Pretty simple, v concatenates the stack into an array. Xo converts to an integer data-type, and all operations thereafter are integer operations.

Cheddar, 27 bytes

b=8/9*$0
[$0,$0+$0/3,b,b+1]

$0 is variable with input. Cheddar just isn't a golfy language ¯\_(ツ)_/¯ , also this is non-competing because Cheddar's input functionality was made after this challenge.

Ungolfed:

IterationB := 8 / 9 * $0  // 8/9ths of the Input
[ $0,                     // The input
  $0 + $0 / 3,            // Input + (Input/3)
  IterationB,             // (see above)
  IterationB + 1          // above + 1
]

Java, 86 82 84 85 characters

class c{int[]i(int I){int a=I+(I/3),b=(int)(a*(2d/3d));return new int[]{I,a,b,b+1};}}

The letter d placed right after an integer makes the integer a double.

Ungolfed:

class c{
    int[] i(int I) {
        int a = I + (I / 3),
            b = (int)(a * (2d / 3d));
        return new int[]{I, a, b, b + 1};
    }
}

Without the class (class c{} is 8 chars long), it downsizes to 76 characters:

int[]i(int I){int a=I+(I/3),b=(int)(a*(2d/3d));return new int[]{I,a,b,b+1};}

More accurate version in 110 chars (118 with the enum) - it uses floats because ain't nobody got space for casting Math#round(double):

int[]i(int I){float a=I+(I/3f),b=(a*(2f/3f));return new int[]{I,Math.round(a),Math.round(b),Math.round(b+1)};}

Scratch, 33 bytes

Asks for input, sets a to input rounded, sets b and c to their respective changes, then says all four numbers, seperated by commas.

Actually, 21 bytes

`;;3@/+;32/*;uk1½+♂≈`

This program declares a function that performs the required operations on the top stack value.

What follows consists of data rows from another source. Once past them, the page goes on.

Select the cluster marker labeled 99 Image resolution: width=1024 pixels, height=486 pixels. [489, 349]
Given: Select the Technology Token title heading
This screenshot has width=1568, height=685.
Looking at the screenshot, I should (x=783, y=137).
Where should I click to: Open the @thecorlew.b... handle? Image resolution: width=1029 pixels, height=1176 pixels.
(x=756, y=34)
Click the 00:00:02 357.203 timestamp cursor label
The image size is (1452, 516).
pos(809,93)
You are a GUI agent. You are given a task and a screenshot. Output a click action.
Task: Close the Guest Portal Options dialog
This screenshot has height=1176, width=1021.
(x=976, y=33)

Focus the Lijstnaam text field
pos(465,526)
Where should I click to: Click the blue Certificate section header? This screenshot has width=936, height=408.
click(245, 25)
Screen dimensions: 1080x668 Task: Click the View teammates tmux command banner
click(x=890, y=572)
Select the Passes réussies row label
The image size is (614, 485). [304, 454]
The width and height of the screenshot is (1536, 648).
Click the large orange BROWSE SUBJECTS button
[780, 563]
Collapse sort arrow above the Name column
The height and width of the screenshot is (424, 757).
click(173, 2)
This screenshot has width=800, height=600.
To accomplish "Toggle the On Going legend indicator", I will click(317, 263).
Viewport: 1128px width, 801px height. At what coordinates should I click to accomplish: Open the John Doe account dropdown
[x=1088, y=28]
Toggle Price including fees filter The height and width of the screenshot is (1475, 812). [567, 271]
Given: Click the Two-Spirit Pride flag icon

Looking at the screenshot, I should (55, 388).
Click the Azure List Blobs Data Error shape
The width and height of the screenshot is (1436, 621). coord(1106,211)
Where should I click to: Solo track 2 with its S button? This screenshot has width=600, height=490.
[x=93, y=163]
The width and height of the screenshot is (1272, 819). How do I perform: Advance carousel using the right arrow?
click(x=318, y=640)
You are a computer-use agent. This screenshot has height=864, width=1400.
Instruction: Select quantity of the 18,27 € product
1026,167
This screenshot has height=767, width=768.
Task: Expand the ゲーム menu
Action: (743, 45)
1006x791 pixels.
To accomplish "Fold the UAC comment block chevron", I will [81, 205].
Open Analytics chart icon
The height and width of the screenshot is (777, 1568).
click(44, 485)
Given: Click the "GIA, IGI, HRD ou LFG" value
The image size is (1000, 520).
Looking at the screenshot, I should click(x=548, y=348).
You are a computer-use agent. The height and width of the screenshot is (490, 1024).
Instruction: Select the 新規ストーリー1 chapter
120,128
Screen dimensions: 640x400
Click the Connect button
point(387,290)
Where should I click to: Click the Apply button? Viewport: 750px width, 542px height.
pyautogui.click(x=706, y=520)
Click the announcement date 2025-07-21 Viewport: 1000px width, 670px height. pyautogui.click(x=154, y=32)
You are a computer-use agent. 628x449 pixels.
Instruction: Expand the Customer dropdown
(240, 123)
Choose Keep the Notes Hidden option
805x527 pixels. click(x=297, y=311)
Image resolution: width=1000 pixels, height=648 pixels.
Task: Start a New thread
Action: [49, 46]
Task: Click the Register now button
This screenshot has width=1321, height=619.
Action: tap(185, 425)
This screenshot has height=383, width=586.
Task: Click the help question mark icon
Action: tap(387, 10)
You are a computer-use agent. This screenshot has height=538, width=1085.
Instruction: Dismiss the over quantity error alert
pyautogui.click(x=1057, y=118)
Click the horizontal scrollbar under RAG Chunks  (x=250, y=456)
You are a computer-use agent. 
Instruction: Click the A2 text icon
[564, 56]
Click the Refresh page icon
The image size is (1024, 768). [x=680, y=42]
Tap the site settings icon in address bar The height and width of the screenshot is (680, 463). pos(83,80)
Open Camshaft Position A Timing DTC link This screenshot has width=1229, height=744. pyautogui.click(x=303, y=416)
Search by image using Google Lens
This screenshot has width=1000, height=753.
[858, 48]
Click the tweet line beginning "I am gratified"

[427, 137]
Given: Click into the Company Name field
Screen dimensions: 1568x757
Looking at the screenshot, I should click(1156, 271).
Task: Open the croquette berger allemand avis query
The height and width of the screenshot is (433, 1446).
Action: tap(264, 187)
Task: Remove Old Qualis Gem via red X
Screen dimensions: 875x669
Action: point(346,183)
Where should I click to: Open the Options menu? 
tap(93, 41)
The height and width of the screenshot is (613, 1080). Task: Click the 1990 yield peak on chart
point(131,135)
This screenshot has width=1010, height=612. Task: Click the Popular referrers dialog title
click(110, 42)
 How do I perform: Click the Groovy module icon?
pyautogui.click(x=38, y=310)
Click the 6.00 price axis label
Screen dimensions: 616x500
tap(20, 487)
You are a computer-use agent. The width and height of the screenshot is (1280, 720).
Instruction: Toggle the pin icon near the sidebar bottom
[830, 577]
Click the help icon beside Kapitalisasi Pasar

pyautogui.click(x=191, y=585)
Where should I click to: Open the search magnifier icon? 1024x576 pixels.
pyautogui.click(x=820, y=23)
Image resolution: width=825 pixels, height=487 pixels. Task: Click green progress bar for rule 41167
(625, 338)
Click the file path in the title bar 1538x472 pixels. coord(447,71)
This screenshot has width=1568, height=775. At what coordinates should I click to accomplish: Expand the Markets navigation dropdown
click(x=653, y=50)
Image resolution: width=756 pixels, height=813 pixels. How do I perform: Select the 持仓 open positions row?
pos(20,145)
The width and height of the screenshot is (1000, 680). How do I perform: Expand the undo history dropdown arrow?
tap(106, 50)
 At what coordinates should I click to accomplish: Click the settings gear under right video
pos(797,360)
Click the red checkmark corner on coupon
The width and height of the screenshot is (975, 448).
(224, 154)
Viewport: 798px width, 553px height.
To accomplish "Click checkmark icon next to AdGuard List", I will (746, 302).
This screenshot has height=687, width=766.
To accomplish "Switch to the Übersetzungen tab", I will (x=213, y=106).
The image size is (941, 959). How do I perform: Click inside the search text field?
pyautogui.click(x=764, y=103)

Try it online! (the extra . at the end evaluates the function and prints the result)

Explanation:

`;;3@/+;32/*;uk1½+♂≈`
 ;;                    make two copies of x
   3@/+                divide by 3, add that to x to get y
       ;32/*           make a copy of y and multiply by 2/3 to get z
            ;u         make a copy of z and add one
              k        push stack as a list
               1½+     add 0.5 to each element
                  ♂≈   apply int() to each element (make integers from floats by flooring; this is equivalent to rounding half-up because of adding 0.5)

Python 3, 45 bytes

f=lambda i:map(round,[i,i*4/3,i*8/9,i*8/9+1])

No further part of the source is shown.